Heuchelei ist allenthalben angesagt, wenn Politiker Politik machen. Darf die Kanzlerin ein Geburtstagsessen für Deutsche-Bank-Chef Ackermann und ein paar Freunde organisieren und vom Steuerzahler bezahlen lassen? „Kleines Karo“ nannte diese Diskussion der Bundesfinanzminister Steinbrück – und Recht hat er. Die Frage ist nur, warum er und sein Ministerium die Finanzämter aber anhalten, Bewirtungskosten im Umfeld von Geburtstagen von Unternehmern von vornherein als „privat veranlasst“ und deshalb nicht absetzbar zu deklarieren. Ja, selbst einem kleinen Selbständigen, zum Beispiel einem freien Journalisten, der an seinem Geburtstag einen Informanten zum Essen einlädt und die Bewirtung absetzen will, wird unterstellt, dass dies ein privates Essen gewesen sei.
Ein Finanzbeamter kann sich einfach nicht vorstellen, dass man an seinem Geburtstag oder einem Wochenende arbeitet. Aber bei einem Geburtstagsessen bei Frau Merkel kommt nicht einmal der Finanzminister darauf, dass dies ein privater Anlass gewesen sein könnte. Die Frage, ob Herr Ackermann diesen Abend als „geldwerten Vorteil“ in seiner Steuererklärung angegeben hat, wollen wir gar nicht erst stellen. Das beweist wieder einmal, dass Politiker für selbstverständlich in Anspruch nehmen, was sie ihren Bürgern verweigern. Oft hat man den Eindruck, dass sie einfach keine Ahnung davon haben, welche Auswirkungen ihre Gesetze und Regelungen beim einzelnen Bürger haben. Oder aber sie stehen auf dem Standpunkt, dass sie mehr Rechte haben als ihre Untertanen. Siehe Spesenpauschale für Bundestagsabgeordnete und penible Aufzeichnungs- und Belegpflicht für normale Steuerzahler.
Das Gleiche gilt für die Nutzung des Dienstwagens privat auf einer Urlaubsreise.

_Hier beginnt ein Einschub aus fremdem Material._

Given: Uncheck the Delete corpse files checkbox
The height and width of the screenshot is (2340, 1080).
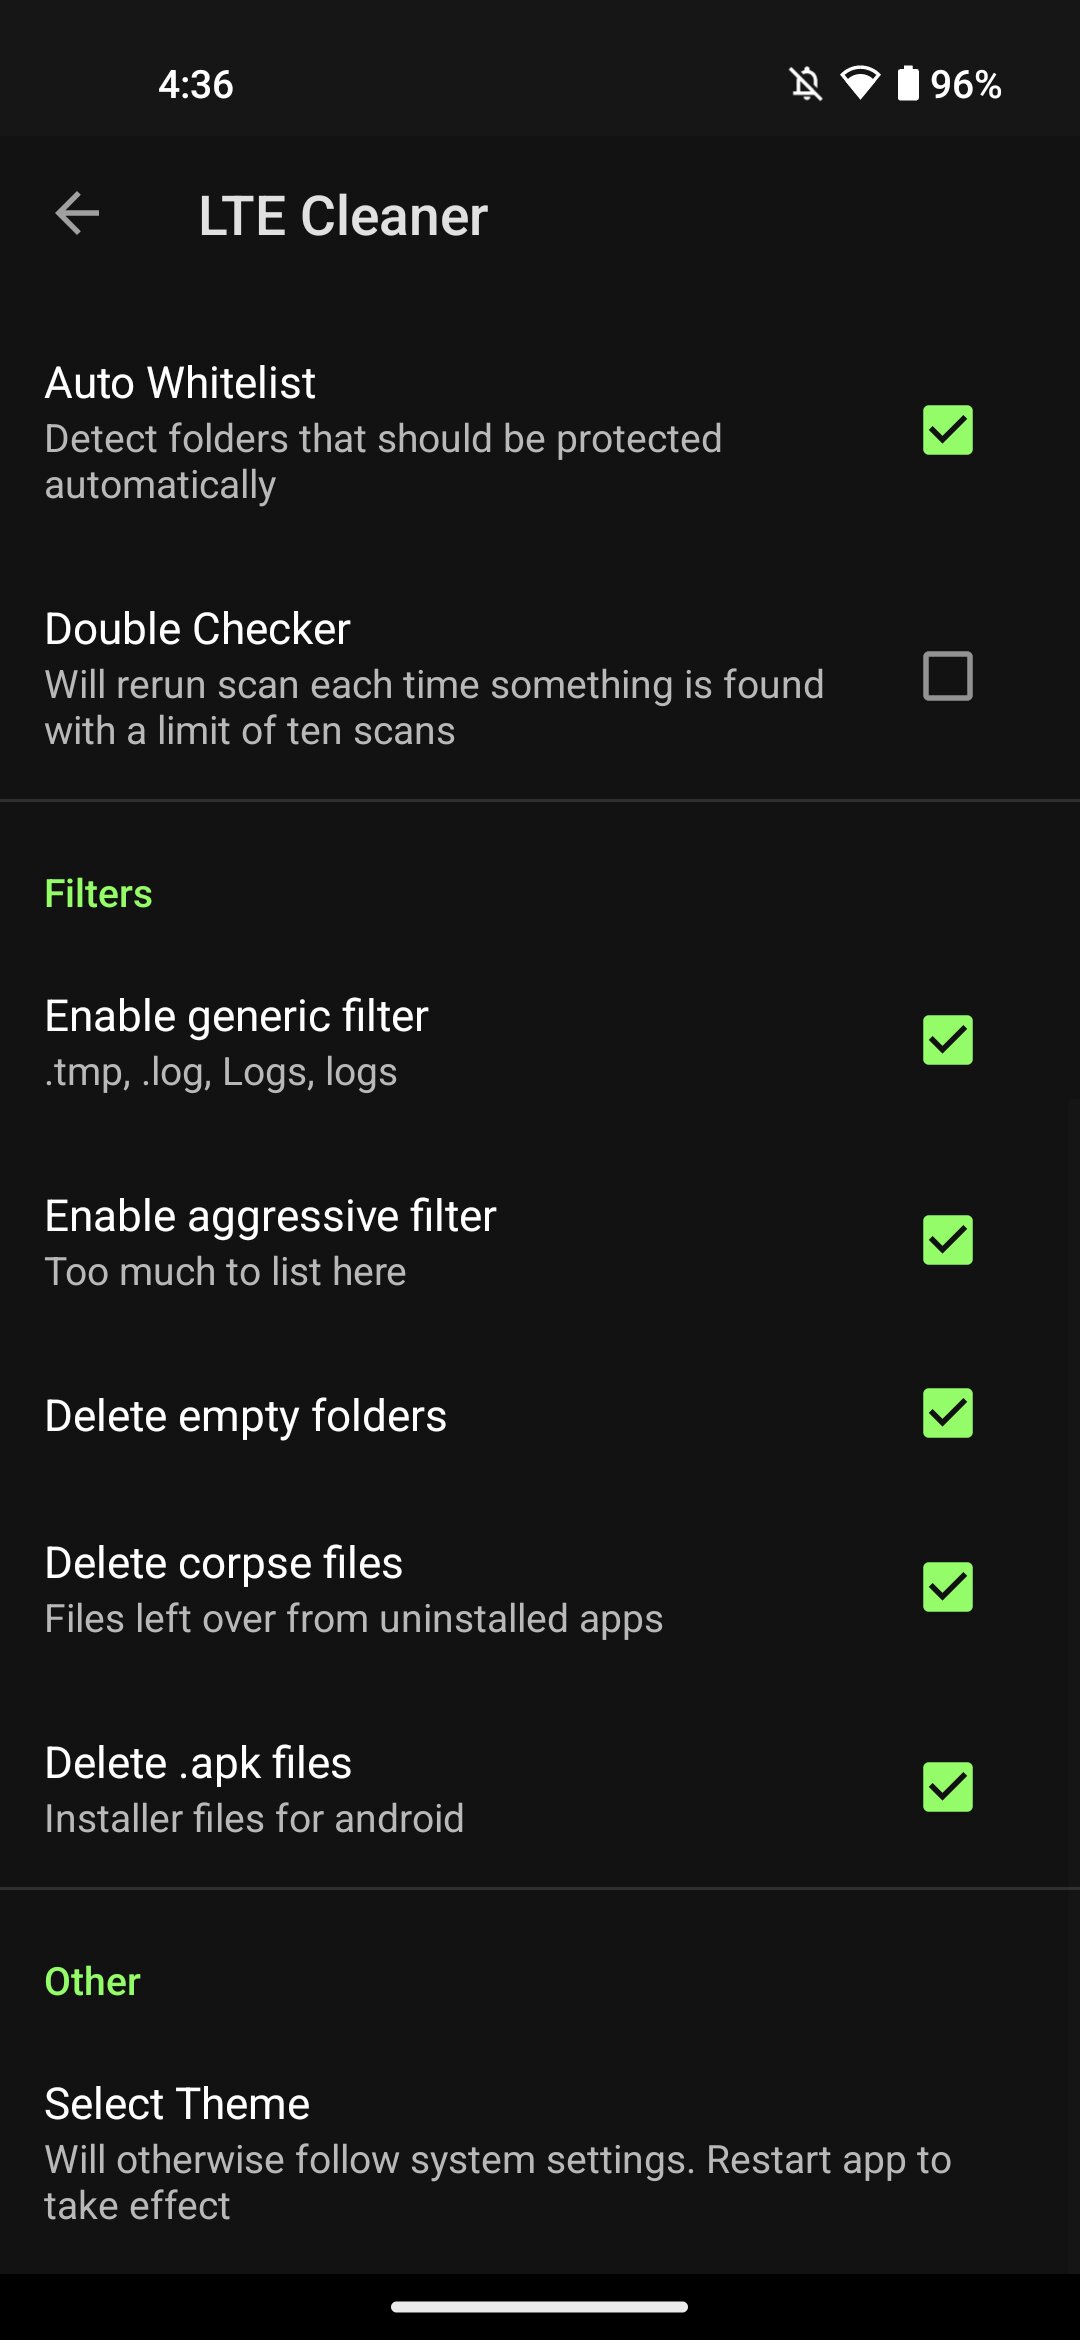Looking at the screenshot, I should [x=947, y=1587].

Wer eine Geschäftsreise mit privaten Dingen verbindet, von dem verlangt der Fiskus, dass er die ganze Reise privat zu bezahlen hat. Überall tun sich gigantische Gerechtigkeitslücken auf, wenn Politiker ihre Privilegien schützen.
Da machte dieser Tage der baden-württembergische Ministerpräsident Öttinger den durchaus vernünftigen Vorschlag, die Steuern für den Kauf von Jahreswagen zu senken. Der Vorteil für Werksangehörige, einen Neuwagen mit Rabatt zu kaufen, war bis Mitte der 90er-Jahre völlig selbstverständlich und steuerfrei. Weil die Gier des Staates keine Gnade und schon gar keine Grenzen kennt, muss der Rabatt in Bezug zum Listenpreis seit ein paar Jahren als geldwerter Vorteil versteuert werden.
Die Politik hält für gerecht, was eigentlich schreiend ungerecht ist. Denn ein normaler Autokäufer kann so viel Rabatt herausschlagen, wie er will: Versteuern muss er den Erfolg seines Verhandlungsgeschicks nicht. Nur der Mitarbeiter einer Autofirma wird zur Kasse gebeten. Kein Wunder also, dass die Autoverkäufe an Mitarbeiter drastisch eingebrochen sind. Diese Ungleichbehandlung hat der Finanzminister bis in diese Tage mit einem Eifer verteidigt, der jeder Logik Hohn spricht. Von Gerechtigkeit ganz zu schweigen.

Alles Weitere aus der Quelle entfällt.